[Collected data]
#####
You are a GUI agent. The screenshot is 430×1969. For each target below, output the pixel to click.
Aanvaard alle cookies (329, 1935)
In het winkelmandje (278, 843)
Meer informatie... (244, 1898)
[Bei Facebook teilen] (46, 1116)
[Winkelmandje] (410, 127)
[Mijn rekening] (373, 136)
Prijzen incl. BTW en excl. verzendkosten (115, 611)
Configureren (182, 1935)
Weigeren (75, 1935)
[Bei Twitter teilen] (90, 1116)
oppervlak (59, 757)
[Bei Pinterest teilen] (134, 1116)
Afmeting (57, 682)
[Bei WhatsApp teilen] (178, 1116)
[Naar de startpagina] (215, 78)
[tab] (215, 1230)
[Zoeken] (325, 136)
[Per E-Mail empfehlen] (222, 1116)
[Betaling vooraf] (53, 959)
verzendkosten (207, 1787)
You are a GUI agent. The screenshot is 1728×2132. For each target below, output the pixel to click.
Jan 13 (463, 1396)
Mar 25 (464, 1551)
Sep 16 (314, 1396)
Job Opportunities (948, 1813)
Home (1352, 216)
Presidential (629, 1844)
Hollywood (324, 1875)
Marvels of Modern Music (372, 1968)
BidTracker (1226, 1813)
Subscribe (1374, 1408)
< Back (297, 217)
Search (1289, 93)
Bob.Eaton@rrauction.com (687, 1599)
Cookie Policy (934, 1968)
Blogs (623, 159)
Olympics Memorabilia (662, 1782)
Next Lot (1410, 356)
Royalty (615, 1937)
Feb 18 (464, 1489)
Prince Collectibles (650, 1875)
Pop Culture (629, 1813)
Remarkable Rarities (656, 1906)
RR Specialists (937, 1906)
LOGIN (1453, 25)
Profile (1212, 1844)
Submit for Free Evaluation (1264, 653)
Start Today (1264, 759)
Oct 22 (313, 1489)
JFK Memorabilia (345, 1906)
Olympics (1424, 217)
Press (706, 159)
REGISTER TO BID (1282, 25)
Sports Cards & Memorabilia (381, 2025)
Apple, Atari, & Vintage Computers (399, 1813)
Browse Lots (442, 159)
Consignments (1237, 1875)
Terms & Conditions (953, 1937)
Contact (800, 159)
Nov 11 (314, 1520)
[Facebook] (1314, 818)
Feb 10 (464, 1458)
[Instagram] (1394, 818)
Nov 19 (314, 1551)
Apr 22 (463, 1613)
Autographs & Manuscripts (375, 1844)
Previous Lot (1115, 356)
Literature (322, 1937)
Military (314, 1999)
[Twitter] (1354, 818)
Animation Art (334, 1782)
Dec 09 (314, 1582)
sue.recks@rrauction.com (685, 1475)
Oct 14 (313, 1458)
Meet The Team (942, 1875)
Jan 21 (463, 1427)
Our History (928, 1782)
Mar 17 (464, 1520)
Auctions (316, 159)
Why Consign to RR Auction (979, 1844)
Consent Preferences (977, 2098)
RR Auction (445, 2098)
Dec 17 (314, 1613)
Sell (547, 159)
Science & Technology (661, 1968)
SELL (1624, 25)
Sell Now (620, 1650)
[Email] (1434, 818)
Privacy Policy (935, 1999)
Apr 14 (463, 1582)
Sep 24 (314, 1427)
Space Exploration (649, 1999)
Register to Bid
#####
[THE PROBLEM] Could you restate every record word for word?

[RESULT OF THIS TASK]
You are a GUI agent. The screenshot is 430×1969. For each target below, output the pixel to click.
Aanvaard alle cookies (329, 1935)
In het winkelmandje (278, 843)
Meer informatie... (244, 1898)
[Bei Facebook teilen] (46, 1116)
[Winkelmandje] (410, 127)
[Mijn rekening] (373, 136)
Prijzen incl. BTW en excl. verzendkosten (115, 611)
Configureren (182, 1935)
Weigeren (75, 1935)
[Bei Twitter teilen] (90, 1116)
oppervlak (59, 757)
[Bei Pinterest teilen] (134, 1116)
Afmeting (57, 682)
[Bei WhatsApp teilen] (178, 1116)
[Naar de startpagina] (215, 78)
[tab] (215, 1230)
[Zoeken] (325, 136)
[Per E-Mail empfehlen] (222, 1116)
[Betaling vooraf] (53, 959)
verzendkosten (207, 1787)
You are a GUI agent. The screenshot is 1728×2132. For each target below, output the pixel to click.
Jan 13 (463, 1396)
Mar 25 (464, 1551)
Sep 16 (314, 1396)
Job Opportunities (948, 1813)
Home (1352, 216)
Presidential (629, 1844)
Hollywood (324, 1875)
Marvels of Modern Music (372, 1968)
BidTracker (1226, 1813)
Subscribe (1374, 1408)
< Back (297, 217)
Search (1289, 93)
Bob.Eaton@rrauction.com (687, 1599)
Cookie Policy (934, 1968)
Blogs (623, 159)
Olympics Memorabilia (662, 1782)
Next Lot (1410, 356)
Royalty (615, 1937)
Feb 18 (464, 1489)
Prince Collectibles (650, 1875)
Pop Culture (629, 1813)
Remarkable Rarities (656, 1906)
RR Specialists (937, 1906)
LOGIN (1453, 25)
Profile (1212, 1844)
Submit for Free Evaluation (1264, 653)
Start Today (1264, 759)
Oct 22 (313, 1489)
JFK Memorabilia (345, 1906)
Olympics (1424, 217)
Press (706, 159)
REGISTER TO BID (1282, 25)
Sports Cards & Memorabilia (381, 2025)
Apple, Atari, & Vintage Computers (399, 1813)
Browse Lots (442, 159)
Consignments (1237, 1875)
Terms & Conditions (953, 1937)
Contact (800, 159)
Nov 11 (314, 1520)
[Facebook] (1314, 818)
Feb 10 (464, 1458)
[Instagram] (1394, 818)
Nov 19 (314, 1551)
Apr 22 (463, 1613)
Autographs & Manuscripts (375, 1844)
Previous Lot (1115, 356)
Literature (322, 1937)
Military (314, 1999)
[Twitter] (1354, 818)
Animation Art (334, 1782)
Dec 09 (314, 1582)
sue.recks@rrauction.com (685, 1475)
Oct 14 (313, 1458)
Meet The Team (942, 1875)
Jan 21 (463, 1427)
Our History (928, 1782)
Mar 17 (464, 1520)
Auctions (316, 159)
Why Consign to RR Auction (979, 1844)
Consent Preferences (977, 2098)
RR Auction (445, 2098)
Dec 17 (314, 1613)
Sell (547, 159)
Science & Technology (661, 1968)
SELL (1624, 25)
Sell Now (620, 1650)
[Email] (1434, 818)
Privacy Policy (935, 1999)
Apr 14 (463, 1582)
Sep 24 (314, 1427)
Space Exploration (649, 1999)
Register to Bid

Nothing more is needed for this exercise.